Acıları tatmayasın diye; kendimle alıp gidiyorum derdi ve hüznü… Bir adımlık yol, bir yudum suyun hakkı varsa; helal et. Gam kasavet yere batsın! Yere batsın han; hamam!… Gözlerimin içine çizdim resmini. Gurbette senin özleminle her saat yollara çıkmalarını istemiyorum. Yalnızlığımı yıkmak istedim… Baktığım herşeyde sen olacaksın. Gönlümdeki gibi…
Bu yolun dönüşü yok. Sıla; gurbet arasaında gidip gelmekle geçmez bir ömür. Gidiyorum.. Şimdi ben seni bekleyeceğim. Gözlerim yollarında kalacak yüreğimle. Bahar kadar taze; yaz kadar güzelsin…

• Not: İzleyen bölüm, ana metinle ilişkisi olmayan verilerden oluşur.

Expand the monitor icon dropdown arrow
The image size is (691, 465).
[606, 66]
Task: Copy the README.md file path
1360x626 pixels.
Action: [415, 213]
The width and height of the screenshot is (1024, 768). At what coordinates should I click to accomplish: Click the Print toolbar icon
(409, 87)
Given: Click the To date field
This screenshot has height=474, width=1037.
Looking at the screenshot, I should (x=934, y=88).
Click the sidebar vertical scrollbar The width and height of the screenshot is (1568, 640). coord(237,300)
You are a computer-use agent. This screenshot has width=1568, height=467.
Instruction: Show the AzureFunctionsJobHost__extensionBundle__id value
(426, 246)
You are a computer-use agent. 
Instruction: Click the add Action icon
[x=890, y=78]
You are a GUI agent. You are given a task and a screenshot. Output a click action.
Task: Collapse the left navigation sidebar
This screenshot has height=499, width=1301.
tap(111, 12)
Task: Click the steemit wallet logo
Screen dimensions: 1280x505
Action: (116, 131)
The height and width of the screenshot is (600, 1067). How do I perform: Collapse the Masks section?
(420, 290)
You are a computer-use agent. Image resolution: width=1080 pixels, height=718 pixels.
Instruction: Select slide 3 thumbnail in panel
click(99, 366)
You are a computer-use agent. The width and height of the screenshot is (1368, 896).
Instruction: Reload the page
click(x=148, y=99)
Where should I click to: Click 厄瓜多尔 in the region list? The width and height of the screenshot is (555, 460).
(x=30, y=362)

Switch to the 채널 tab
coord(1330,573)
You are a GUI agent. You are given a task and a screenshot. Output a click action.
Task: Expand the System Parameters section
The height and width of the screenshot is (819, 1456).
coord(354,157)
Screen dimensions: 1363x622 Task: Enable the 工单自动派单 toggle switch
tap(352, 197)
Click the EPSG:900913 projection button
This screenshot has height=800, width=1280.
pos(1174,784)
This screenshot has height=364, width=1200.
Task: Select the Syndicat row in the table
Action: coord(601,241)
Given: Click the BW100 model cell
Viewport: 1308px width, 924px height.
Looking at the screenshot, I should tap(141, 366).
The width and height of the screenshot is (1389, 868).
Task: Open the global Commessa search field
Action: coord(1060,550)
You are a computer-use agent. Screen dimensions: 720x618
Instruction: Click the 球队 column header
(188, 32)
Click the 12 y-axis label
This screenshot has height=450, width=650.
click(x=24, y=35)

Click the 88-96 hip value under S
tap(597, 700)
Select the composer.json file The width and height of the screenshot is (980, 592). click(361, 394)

Zamanı beklemekle geçirmeyelim. Hayal kurmakla bitmez bu emanet günler. Yalnız hayat ağır bir iş. Hayat yalnızları ezer. Sorulmaz hatıraları. Gelen vurur, giden vurur. Hayatın unuttuğuna; kuyu kazıp çelme takanlar çoğalır. Milyonlarca yıl geçti; değişmedi bu gerçekler. Korkarım değişmez de… Bir başka değişmeyen de; gönül yarasının çaresizliği ve sana olan sevgimdir…
Mevsim dışı açan gül, nevruz, yasemin, orkide gibisin. Ben de seni mevsimsiz sevmiştim. Yılların farkına rağmen… Hatırlıyorum. İlk gül vermiştim o kış gününü anasın diye. Bende hala aynı güzelsin…
Sen ve aşkına kalbimde ayırdığım yer aynı kalacak. Ben; sendeki seni sevdim. Herkes her telden çalıp söyleyebiliyor. Bu yaşamalar bana döre değil. Gördüm; edepsiz edebi yoldan çıkarmış…
Duyguların taa derininde; seni özlüyorum. Tanıştığımız yeri özlüyorum… Öptüğüm günü özlüyorum… Kucağında ölmeyi özlüyorum…Ben seni böyle sevdikçe; günler, aylar sürer sonbahara yolculuk.